2 + 2 =1
Sou gêmea. Sou além de gêmea, univitelina. Muito gêmea. Essa vivência somada a alguns anos como psicóloga permite-me dizer sobre as dores e delícias dessa experiência, da teoria à prática. Para tanto, precisaria de um livro. Por ora, vou ater-me a um pequeno texto que, quem sabe, servirá de aperitivo para mais relatos depois.
Das muitas dores e delícias, escrevo aqui sobre os perigos. Há em ser gêmea e também em ter filhos gêmeos a tentação de “tornar-se um”. Entendo que grande parte dos leitores não vive nenhuma dessas duas realidades, pois não são gêmeos nem têm filhos gêmeos. Porém, se pensarmos na realidade de ser um casal, talvez ajude a compreender melhor a tentação de “tornar-se um”.
Em situações romantizadas de dois bebezinhos iguais ou de um casal apaixonado, corremos o risco de cair na mesma fascinação: o par é tão parecido (lembrando das referências sobre almas gêmeas) que achamos lindo pensar que se completam e, portanto, tornam-se um só ser. Esta ideia seduz tanto que vestirmos os gêmeos iguais, por exemplo. Também, por isso, casais se animam ao perceberem similaridades entre eles. Inclusive, existem casais e famílias que curtem se vestir igual. A mensagem é a mesma: somos um mesmo ser.

__Trabalho solicitado__:
Prossiga o texto sobre a experiência de ser gêmea, começando logo após a última frase apresentada. A listagem não desempenha papel algum nesta atividade.

__Listagem__:
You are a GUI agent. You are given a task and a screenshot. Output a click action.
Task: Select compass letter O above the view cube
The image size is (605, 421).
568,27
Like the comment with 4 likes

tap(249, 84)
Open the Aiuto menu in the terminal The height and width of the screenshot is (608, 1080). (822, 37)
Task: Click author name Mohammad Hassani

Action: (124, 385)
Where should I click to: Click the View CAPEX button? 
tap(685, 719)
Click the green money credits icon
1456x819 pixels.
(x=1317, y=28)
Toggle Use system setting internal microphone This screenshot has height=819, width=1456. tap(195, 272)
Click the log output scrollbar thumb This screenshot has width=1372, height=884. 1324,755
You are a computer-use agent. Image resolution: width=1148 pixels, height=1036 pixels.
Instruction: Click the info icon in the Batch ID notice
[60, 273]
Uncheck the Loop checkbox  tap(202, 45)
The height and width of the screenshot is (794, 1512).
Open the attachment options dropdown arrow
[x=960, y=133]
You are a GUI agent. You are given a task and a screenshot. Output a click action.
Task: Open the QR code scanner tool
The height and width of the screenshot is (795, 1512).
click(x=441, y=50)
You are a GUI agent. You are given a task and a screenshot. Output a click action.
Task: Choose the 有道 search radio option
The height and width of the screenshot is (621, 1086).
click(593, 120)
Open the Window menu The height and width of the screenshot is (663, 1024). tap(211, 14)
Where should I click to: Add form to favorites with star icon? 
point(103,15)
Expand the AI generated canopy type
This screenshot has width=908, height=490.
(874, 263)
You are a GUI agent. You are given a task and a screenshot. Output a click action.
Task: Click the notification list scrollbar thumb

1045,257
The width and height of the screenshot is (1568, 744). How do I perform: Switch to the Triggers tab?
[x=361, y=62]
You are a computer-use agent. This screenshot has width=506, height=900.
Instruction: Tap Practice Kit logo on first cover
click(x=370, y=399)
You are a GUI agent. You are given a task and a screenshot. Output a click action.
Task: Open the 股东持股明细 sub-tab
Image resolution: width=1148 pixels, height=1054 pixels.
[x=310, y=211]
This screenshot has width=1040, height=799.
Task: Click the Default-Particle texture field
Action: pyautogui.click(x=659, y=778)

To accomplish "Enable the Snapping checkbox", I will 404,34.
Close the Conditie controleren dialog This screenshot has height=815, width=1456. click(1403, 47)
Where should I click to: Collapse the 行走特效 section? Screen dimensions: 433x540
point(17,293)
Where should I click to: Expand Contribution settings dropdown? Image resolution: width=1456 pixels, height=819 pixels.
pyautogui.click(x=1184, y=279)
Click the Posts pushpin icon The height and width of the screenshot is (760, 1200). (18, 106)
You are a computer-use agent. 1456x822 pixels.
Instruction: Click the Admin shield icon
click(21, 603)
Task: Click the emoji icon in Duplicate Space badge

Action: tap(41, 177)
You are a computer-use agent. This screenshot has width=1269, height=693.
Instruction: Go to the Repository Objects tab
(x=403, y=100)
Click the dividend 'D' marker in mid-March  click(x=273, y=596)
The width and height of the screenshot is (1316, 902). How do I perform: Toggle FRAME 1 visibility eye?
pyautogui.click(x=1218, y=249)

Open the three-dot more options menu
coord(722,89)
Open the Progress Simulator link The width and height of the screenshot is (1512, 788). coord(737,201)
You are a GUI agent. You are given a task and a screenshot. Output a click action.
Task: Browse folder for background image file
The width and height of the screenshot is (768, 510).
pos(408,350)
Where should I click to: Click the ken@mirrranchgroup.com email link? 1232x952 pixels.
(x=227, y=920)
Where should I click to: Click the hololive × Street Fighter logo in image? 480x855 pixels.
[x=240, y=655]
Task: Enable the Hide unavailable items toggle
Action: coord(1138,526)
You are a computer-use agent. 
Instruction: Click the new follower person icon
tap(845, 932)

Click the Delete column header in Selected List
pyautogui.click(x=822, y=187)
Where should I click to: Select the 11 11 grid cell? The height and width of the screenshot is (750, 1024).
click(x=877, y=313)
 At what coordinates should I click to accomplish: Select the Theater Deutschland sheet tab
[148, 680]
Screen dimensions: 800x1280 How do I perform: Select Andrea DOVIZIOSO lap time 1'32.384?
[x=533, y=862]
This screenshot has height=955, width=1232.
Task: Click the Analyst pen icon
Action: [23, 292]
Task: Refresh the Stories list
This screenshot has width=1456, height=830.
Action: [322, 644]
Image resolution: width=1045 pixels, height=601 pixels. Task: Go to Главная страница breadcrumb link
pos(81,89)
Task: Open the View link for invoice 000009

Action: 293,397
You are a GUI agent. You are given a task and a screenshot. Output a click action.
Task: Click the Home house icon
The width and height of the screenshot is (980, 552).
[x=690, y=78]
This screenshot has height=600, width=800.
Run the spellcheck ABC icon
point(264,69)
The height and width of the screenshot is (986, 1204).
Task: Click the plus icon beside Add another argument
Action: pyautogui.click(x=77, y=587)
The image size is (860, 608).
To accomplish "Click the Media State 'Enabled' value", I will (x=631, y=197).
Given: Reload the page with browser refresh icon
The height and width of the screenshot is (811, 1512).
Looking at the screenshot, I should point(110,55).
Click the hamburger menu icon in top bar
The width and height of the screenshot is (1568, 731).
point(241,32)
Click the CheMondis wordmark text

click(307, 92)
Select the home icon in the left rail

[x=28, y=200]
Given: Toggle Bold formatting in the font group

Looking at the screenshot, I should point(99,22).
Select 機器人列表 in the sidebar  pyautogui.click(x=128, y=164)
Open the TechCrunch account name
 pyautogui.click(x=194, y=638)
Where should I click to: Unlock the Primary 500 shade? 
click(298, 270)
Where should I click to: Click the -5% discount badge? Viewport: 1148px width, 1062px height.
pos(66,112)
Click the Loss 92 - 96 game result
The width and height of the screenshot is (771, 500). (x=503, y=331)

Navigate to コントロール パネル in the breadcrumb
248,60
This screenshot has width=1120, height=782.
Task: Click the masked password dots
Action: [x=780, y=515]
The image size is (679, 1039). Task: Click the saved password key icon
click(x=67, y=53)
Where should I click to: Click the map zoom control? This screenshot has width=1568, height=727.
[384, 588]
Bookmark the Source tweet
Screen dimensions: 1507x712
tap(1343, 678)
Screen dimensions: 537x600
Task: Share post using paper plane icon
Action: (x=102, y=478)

__Resposta ao problema__:
Na tentativa de formar esse “ser um”, imediatamente, as identidades são perdidas. Todas as diferenças que inicialmente existiam entre aquelas pessoas se diluem em nome da fusão. Constrói-se assim um emaranhado que liga com muitos laços os dois irmãos ou o casal. Talvez, ao ler isto, você discorde por estar ainda apegado à noção de que seres juntos se completam. Entendo, eu também ainda não esclareci o que se perde. Disse que para a fusão acontecer abre-se mão das próprias identidades. Mas o que na prática seria isso?
Nesta conta, dois mais dois somam um. Está óbvio então que existem perdas obscuras. Em nome de tornar-se um, deixamos de ser um. Para sermos “caras metades”, ficamos pela metade. Eu gostava de MPB, ele de rock. Mas, para sermos almas gêmeas, precisamos assumir uma posição. Ouvimos muito rock, até o momento em que já não me lembro de que eu gostava de MPB. “Nós adoramos rock”. Não há espaço para este tipo de diferença, logo, também não há para ouvir aquilo que me trazia muito prazer antes. Mesmo que eu passe a de fato gostar de rock, não precisaria deixar de lado a MPB. Ora ouviria rock, ora MPB.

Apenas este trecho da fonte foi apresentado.